Source document =
'''

Indonesian actress (1926–1984)

Marlia Hardi (10 March 1926 – 18 June 1984) was an Indonesian actress who was active from 1950s to 1980s. Born in the Magelang, she took to the stage in the 1940s before moving to Jakarta in 1949. Two years later she made her feature film debut in Untuk Sang Merah Putih. Over the next two decades she appeared in over seventy films, became recognized for her depictions of mothers, and received the Citra Award for Best Supporting Actress. Despite her productiveness, however, she sank into debt and committed suicide at the age of fifty-eight. She was the part of Classical Indonesian cinema.

'''

Record set =
'''

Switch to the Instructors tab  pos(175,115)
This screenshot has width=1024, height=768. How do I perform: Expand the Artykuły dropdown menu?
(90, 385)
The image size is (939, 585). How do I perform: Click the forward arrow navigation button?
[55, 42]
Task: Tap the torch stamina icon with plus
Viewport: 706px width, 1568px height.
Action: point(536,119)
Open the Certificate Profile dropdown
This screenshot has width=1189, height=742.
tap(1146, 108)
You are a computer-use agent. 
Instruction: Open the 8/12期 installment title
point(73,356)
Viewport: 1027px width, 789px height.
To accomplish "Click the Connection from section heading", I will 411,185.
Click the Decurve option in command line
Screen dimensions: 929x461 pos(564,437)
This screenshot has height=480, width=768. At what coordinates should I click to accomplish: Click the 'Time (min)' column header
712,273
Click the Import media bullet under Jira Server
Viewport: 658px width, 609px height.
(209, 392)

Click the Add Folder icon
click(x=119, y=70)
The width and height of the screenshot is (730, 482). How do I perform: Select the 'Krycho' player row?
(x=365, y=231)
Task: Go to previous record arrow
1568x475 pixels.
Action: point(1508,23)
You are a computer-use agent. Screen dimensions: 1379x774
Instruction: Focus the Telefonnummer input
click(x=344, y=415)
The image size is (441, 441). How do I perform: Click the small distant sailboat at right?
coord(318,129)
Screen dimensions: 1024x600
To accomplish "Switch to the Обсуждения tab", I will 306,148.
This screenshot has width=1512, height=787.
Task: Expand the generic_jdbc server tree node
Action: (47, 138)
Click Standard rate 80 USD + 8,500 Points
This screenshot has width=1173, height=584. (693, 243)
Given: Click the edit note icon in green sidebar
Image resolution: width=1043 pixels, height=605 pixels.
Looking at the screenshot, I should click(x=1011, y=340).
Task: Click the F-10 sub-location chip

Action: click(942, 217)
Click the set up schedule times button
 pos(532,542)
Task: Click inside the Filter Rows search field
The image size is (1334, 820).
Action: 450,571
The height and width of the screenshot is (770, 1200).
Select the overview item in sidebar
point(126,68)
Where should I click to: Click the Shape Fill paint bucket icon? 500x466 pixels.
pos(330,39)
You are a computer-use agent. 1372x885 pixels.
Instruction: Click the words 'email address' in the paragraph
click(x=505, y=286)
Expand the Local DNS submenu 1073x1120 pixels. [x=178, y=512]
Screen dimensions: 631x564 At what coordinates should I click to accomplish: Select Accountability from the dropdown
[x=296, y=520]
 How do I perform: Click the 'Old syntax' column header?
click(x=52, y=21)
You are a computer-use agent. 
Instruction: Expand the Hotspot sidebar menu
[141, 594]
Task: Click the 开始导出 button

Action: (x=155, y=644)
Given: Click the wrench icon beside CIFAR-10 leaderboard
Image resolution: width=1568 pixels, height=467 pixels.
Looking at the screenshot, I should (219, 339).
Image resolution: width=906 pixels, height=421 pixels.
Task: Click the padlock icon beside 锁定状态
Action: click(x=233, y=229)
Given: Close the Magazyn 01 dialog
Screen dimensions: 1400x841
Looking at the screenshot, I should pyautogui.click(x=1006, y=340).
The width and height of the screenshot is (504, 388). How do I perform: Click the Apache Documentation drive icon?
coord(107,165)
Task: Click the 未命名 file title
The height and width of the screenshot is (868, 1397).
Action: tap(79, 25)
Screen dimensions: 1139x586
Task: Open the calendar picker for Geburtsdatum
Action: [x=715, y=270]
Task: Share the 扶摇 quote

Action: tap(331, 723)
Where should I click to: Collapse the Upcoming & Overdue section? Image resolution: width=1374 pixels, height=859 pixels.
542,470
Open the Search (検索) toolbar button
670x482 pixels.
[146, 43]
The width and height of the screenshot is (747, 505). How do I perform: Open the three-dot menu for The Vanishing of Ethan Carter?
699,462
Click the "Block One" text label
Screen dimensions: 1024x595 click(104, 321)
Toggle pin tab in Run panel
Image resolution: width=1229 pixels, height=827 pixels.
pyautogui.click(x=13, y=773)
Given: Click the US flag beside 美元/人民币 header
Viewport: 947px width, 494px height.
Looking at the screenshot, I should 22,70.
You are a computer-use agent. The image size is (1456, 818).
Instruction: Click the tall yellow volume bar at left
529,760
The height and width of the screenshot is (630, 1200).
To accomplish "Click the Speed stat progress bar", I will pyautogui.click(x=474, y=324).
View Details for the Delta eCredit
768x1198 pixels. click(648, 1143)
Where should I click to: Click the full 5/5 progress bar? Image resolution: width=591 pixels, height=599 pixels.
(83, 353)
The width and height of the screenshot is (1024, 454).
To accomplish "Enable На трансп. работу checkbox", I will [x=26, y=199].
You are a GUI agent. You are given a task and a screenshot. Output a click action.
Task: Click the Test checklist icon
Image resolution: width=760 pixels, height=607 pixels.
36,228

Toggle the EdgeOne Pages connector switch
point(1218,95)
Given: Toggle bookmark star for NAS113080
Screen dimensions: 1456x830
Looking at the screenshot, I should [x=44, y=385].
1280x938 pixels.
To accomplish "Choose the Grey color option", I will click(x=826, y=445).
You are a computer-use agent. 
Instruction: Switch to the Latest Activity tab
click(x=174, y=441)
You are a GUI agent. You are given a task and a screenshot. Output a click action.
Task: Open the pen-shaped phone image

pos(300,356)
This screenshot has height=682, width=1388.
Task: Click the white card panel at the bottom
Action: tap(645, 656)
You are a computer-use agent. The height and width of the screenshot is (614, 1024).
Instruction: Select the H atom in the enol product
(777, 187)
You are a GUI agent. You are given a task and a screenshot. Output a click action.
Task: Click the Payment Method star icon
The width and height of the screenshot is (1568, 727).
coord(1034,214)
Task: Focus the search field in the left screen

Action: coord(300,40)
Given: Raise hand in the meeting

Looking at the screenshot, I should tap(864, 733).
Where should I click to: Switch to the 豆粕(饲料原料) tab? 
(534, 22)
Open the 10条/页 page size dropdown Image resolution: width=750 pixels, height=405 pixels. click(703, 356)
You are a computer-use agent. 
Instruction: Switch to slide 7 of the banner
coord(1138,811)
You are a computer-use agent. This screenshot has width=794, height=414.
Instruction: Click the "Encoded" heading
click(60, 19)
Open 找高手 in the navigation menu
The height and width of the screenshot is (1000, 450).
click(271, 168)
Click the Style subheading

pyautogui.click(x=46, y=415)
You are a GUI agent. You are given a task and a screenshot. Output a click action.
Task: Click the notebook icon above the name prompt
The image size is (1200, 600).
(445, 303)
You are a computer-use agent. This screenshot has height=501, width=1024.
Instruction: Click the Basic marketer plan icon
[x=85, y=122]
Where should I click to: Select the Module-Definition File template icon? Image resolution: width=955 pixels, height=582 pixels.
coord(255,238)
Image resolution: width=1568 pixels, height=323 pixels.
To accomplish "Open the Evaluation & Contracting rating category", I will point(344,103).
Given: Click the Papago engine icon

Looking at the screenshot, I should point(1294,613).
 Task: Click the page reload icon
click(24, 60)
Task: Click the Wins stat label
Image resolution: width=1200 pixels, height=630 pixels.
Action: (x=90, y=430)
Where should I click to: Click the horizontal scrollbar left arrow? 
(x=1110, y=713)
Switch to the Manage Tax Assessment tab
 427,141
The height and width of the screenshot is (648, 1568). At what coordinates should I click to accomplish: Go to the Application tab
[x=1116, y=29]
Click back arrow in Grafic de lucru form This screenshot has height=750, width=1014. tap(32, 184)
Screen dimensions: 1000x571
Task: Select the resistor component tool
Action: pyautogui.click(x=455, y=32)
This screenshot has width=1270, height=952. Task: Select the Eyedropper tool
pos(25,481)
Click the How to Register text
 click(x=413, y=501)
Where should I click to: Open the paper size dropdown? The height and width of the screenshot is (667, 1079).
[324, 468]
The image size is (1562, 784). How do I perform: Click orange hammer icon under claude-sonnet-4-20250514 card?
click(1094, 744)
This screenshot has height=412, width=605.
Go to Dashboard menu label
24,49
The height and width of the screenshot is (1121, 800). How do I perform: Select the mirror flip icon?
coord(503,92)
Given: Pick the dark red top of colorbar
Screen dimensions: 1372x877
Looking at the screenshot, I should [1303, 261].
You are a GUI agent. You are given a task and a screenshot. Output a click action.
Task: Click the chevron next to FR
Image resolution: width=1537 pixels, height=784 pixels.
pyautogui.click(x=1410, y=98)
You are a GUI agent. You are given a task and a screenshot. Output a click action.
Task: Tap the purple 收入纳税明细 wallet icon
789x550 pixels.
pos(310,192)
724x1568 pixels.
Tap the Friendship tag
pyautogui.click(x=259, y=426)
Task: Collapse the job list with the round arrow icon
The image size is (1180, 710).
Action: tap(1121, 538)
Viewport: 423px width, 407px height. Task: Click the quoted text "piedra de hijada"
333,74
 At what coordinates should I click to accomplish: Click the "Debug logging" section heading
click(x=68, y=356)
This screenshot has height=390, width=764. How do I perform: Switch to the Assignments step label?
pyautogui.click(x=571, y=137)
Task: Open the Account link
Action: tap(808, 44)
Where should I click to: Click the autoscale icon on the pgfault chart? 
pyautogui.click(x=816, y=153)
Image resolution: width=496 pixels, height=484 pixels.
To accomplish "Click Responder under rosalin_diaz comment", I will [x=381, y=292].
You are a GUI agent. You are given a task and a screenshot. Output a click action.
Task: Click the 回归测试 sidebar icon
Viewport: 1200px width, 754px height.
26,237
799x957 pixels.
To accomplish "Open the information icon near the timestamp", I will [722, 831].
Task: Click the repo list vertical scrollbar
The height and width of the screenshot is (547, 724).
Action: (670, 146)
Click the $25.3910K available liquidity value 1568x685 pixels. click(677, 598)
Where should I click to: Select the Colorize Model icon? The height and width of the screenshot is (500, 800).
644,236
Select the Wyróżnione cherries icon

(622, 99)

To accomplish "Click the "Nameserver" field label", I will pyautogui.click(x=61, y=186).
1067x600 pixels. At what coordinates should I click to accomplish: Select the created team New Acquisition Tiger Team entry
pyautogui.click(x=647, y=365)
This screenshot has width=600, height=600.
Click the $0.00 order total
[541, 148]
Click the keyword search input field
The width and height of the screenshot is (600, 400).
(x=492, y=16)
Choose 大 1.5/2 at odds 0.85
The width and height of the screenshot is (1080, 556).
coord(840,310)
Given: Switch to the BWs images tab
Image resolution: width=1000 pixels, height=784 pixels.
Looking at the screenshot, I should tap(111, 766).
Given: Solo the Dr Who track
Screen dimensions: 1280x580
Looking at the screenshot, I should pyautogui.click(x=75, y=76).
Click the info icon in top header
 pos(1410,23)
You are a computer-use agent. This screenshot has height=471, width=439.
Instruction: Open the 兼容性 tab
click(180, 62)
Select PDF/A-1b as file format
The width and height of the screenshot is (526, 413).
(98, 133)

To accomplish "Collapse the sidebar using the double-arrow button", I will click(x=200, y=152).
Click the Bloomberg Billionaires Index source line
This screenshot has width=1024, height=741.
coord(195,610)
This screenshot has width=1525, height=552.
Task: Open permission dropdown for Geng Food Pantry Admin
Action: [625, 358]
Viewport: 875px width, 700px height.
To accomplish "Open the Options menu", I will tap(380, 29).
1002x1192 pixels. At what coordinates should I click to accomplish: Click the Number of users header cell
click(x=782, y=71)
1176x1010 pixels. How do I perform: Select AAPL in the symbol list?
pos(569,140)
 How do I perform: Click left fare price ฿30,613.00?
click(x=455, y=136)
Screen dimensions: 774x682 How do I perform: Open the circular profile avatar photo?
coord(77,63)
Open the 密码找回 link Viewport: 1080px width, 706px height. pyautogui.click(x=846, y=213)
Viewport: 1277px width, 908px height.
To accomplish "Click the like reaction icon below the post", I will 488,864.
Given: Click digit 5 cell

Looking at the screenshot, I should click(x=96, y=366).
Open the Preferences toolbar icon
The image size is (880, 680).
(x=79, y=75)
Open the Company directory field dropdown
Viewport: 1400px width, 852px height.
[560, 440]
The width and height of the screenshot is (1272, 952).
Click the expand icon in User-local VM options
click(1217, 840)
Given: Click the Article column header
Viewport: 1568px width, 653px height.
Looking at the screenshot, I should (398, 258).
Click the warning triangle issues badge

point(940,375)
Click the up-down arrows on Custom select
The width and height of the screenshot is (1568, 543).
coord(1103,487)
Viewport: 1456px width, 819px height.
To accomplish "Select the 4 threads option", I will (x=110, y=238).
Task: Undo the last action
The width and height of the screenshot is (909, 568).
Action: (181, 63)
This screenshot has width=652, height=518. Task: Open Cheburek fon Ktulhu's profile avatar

'''

Explore the material =
1. From the passage on Marlia Hardi, reproduce the part that opens with the words containing "Marlia Hardi (10" and closes with "Classical Indonesian cinema.".
2. Answer these questions using the passage on Marlia Hardi:
(a) In what year did she move to Jakarta?
(b) In which film did she make her feature film debut?
(c) Which award did she receive?

Solved problems =
1.
Marlia Hardi (10 March 1926 – 18 June 1984) was an Indonesian actress who was active from 1950s to 1980s. Born in the Magelang, she took to the stage in the 1940s before moving to Jakarta in 1949. Two years later she made her feature film debut in Untuk Sang Merah Putih. Over the next two decades she appeared in over seventy films, became recognized for her depictions of mothers, and received the Citra Award for Best Supporting Actress. Despite her productiveness, however, she sank into debt and committed suicide at the age of fifty-eight. She was the part of Classical Indonesian cinema.

2.
(a) 1949
(b) Untuk Sang Merah Putih
(c) The Citra Award for Best Supporting Actress